* [TASK DETAILS] Copy every line of the items below word for word, but leave out the pictures.

[START INPUT DATA]

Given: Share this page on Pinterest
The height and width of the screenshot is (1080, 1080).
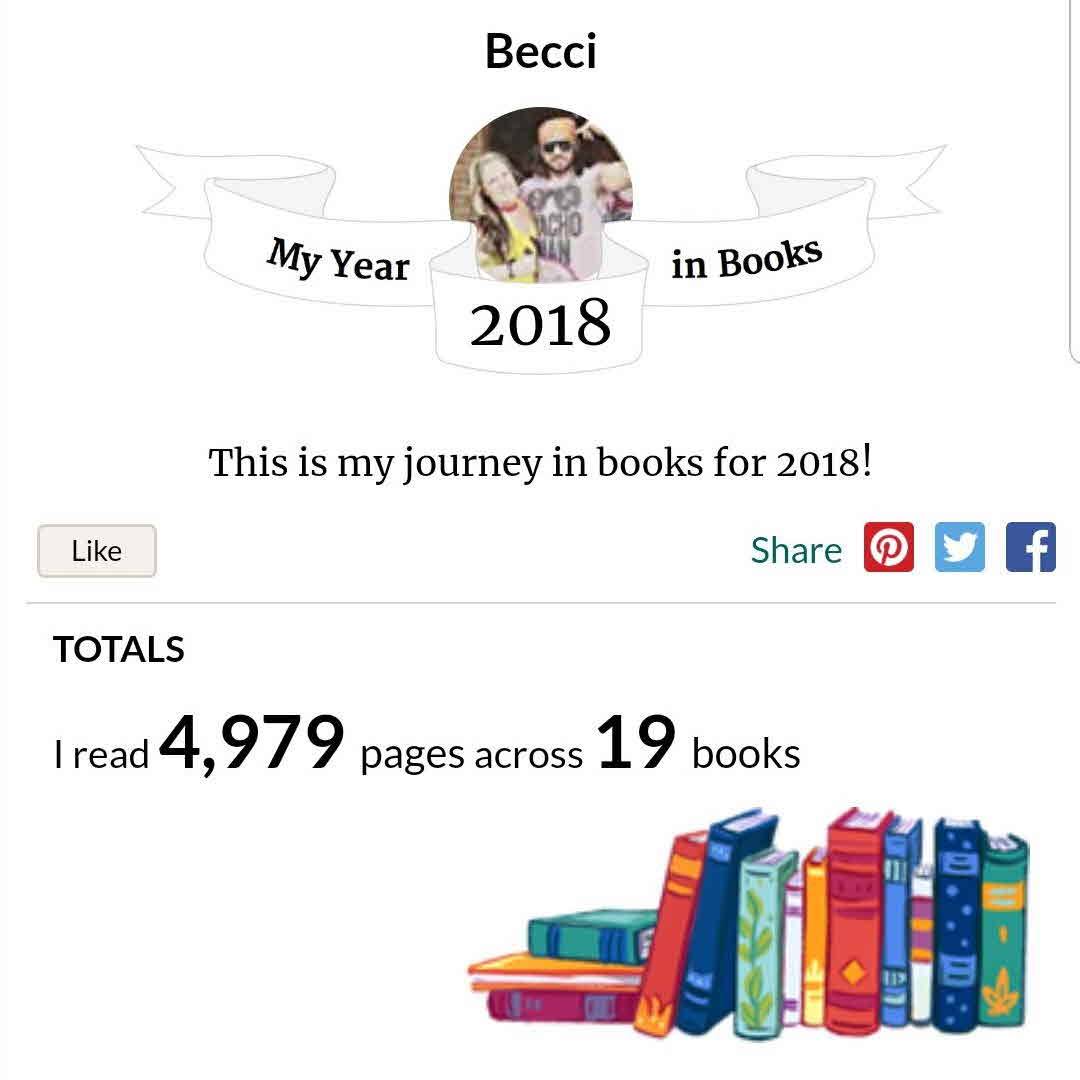Looking at the screenshot, I should (x=889, y=549).
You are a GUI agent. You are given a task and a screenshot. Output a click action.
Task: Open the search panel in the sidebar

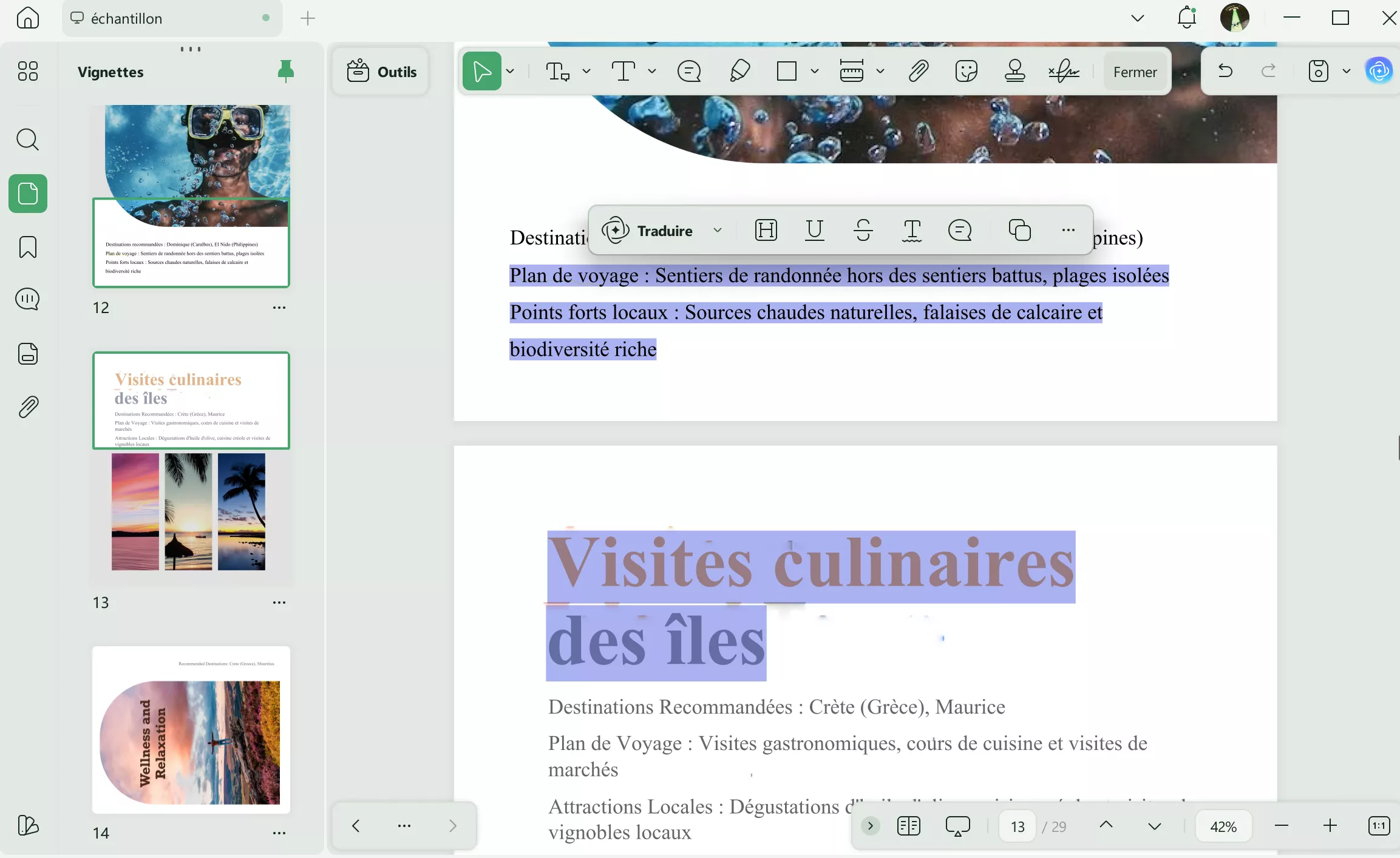27,140
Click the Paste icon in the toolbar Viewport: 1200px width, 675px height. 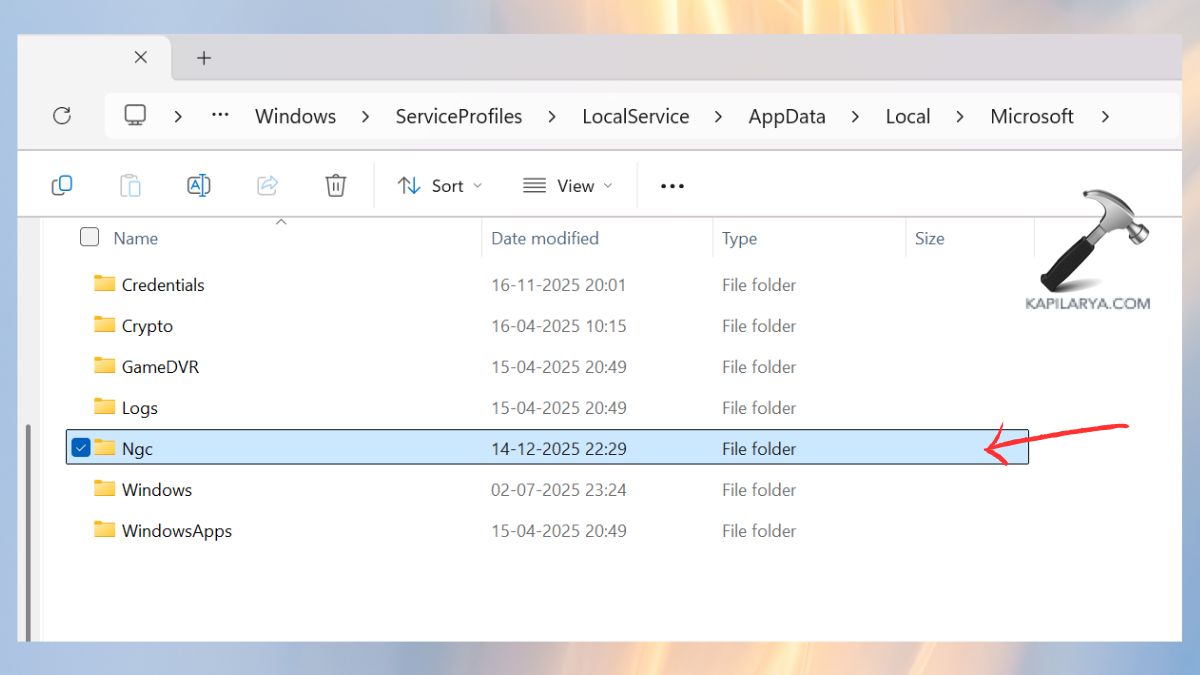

[END INPUT DATA]

* [ANSWER TO THE EXERCISE]
Given: Share this page on Pinterest
The height and width of the screenshot is (1080, 1080).
Looking at the screenshot, I should (x=889, y=549).
You are a GUI agent. You are given a task and a screenshot. Output a click action.
Task: Open the search panel in the sidebar

27,140
Click the Paste icon in the toolbar Viewport: 1200px width, 675px height. 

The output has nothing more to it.